● About this task
Would you please write out every record exactly?

################

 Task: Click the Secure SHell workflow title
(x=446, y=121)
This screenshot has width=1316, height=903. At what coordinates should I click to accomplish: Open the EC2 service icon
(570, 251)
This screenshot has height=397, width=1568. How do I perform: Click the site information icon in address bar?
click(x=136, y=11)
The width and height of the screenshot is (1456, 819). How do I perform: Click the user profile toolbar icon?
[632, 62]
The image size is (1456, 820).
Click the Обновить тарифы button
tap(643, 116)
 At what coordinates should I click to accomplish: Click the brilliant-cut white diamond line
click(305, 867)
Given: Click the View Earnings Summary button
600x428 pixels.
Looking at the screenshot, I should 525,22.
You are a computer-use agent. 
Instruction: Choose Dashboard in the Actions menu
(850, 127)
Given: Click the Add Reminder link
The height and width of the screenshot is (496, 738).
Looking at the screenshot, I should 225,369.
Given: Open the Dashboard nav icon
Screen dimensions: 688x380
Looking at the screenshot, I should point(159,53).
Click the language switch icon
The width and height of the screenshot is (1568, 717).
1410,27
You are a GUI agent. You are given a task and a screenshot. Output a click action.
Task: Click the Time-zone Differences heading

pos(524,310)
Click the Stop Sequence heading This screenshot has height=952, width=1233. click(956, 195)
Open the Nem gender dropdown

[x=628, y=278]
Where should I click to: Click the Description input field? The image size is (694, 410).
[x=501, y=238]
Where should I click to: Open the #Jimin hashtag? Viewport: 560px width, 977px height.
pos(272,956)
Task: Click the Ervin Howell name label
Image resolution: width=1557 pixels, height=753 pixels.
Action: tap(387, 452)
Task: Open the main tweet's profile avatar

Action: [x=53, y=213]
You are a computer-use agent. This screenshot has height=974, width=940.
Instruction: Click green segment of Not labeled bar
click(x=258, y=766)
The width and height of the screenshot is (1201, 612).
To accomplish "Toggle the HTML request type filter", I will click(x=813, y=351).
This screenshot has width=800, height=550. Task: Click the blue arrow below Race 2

################

● Output of the task
 Task: Click the Secure SHell workflow title
(x=446, y=121)
This screenshot has width=1316, height=903. At what coordinates should I click to accomplish: Open the EC2 service icon
(570, 251)
This screenshot has height=397, width=1568. How do I perform: Click the site information icon in address bar?
click(x=136, y=11)
The width and height of the screenshot is (1456, 819). How do I perform: Click the user profile toolbar icon?
[632, 62]
The image size is (1456, 820).
Click the Обновить тарифы button
tap(643, 116)
 At what coordinates should I click to accomplish: Click the brilliant-cut white diamond line
click(305, 867)
Given: Click the View Earnings Summary button
600x428 pixels.
Looking at the screenshot, I should 525,22.
You are a computer-use agent. 
Instruction: Choose Dashboard in the Actions menu
(850, 127)
Given: Click the Add Reminder link
The height and width of the screenshot is (496, 738).
Looking at the screenshot, I should 225,369.
Given: Open the Dashboard nav icon
Screen dimensions: 688x380
Looking at the screenshot, I should point(159,53).
Click the language switch icon
The width and height of the screenshot is (1568, 717).
1410,27
You are a GUI agent. You are given a task and a screenshot. Output a click action.
Task: Click the Time-zone Differences heading

pos(524,310)
Click the Stop Sequence heading This screenshot has height=952, width=1233. click(956, 195)
Open the Nem gender dropdown

[x=628, y=278]
Where should I click to: Click the Description input field? The image size is (694, 410).
[x=501, y=238]
Where should I click to: Open the #Jimin hashtag? Viewport: 560px width, 977px height.
pos(272,956)
Task: Click the Ervin Howell name label
Image resolution: width=1557 pixels, height=753 pixels.
Action: tap(387, 452)
Task: Open the main tweet's profile avatar

Action: [x=53, y=213]
You are a computer-use agent. This screenshot has height=974, width=940.
Instruction: Click green segment of Not labeled bar
click(x=258, y=766)
The width and height of the screenshot is (1201, 612).
To accomplish "Toggle the HTML request type filter", I will click(x=813, y=351).
This screenshot has width=800, height=550. Task: Click the blue arrow below Race 2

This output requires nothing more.